Bifunctional Mechanism of Hydrogen Oxidation Reaction on Atomic Level Tailored-Ru@pt Core-Shell Nanoparticles with Tunable Pt Layers

Anion exchange membrane fuel cells (AEMFCs), as the next generation of cost-effective fuel cells, have attracted renewed attention in recent years. One of the existent challenges to the AEMFCs is the sluggish kinetics of the hydrogen oxidation reaction (HOR) in alkaline solution. The alkaline HOR mechanism is yet in debate, which would be a major barrier to the design of high-performance catalysts. Here, we explore the HOR mechanism on graphene-supported Ru@Pt core-shell nanoparticles. The Pt shell was precisely tailored at atomic monolayer level through controlling Cu underpotential deposition (UPD)-Galvanic displacement (GD) cycle.
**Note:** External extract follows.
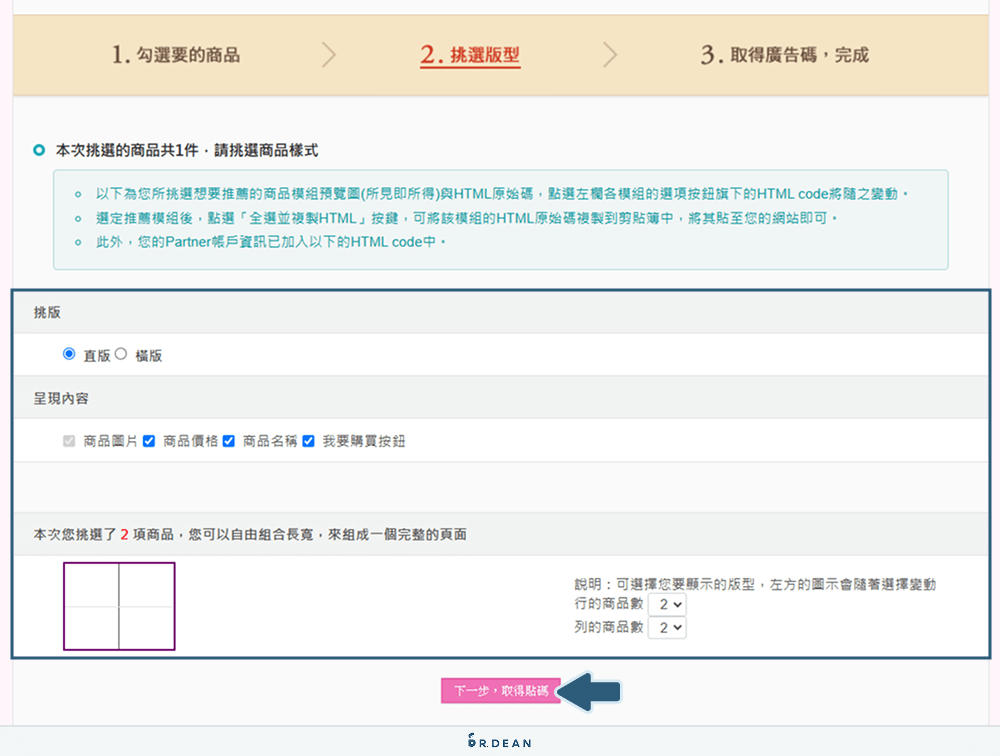Click the bullet icon before 選定推薦模組後 note

pyautogui.click(x=77, y=218)
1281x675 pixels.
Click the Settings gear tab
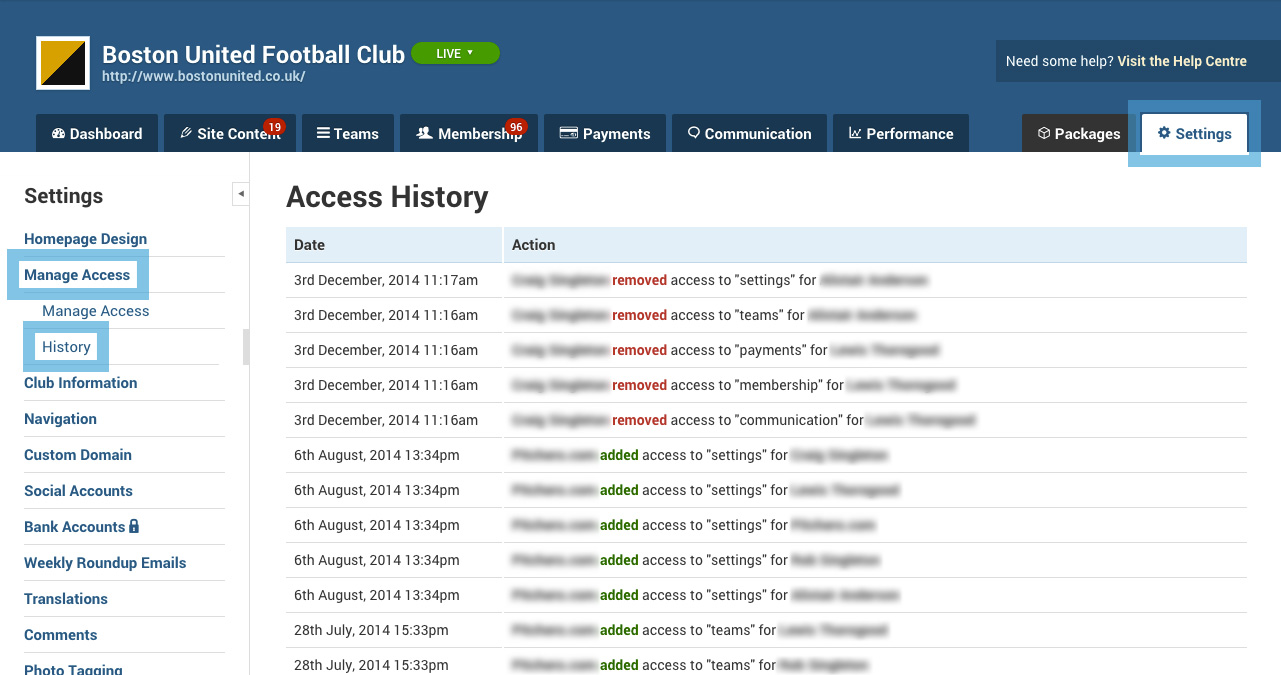click(1194, 133)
The relationship between the HOR electrocatalytic activity and the electronic structure of the catalysts has been investigated based on the results from electrochemical rotating disk electrode and X-ray photoelectron spectroscopic characterizations. We find that the hydrogen-binding energy (HBE) is not the sole descriptor of HOR activity, the reactive oxygen species on the catalyst surface also promotes the HOR kinetics through the bifunctional mechanism. This research offers the fundamentals for designing high performance HOR catalysts in alkaline solution and contributes to the commercial application of hydrogen fuel cells.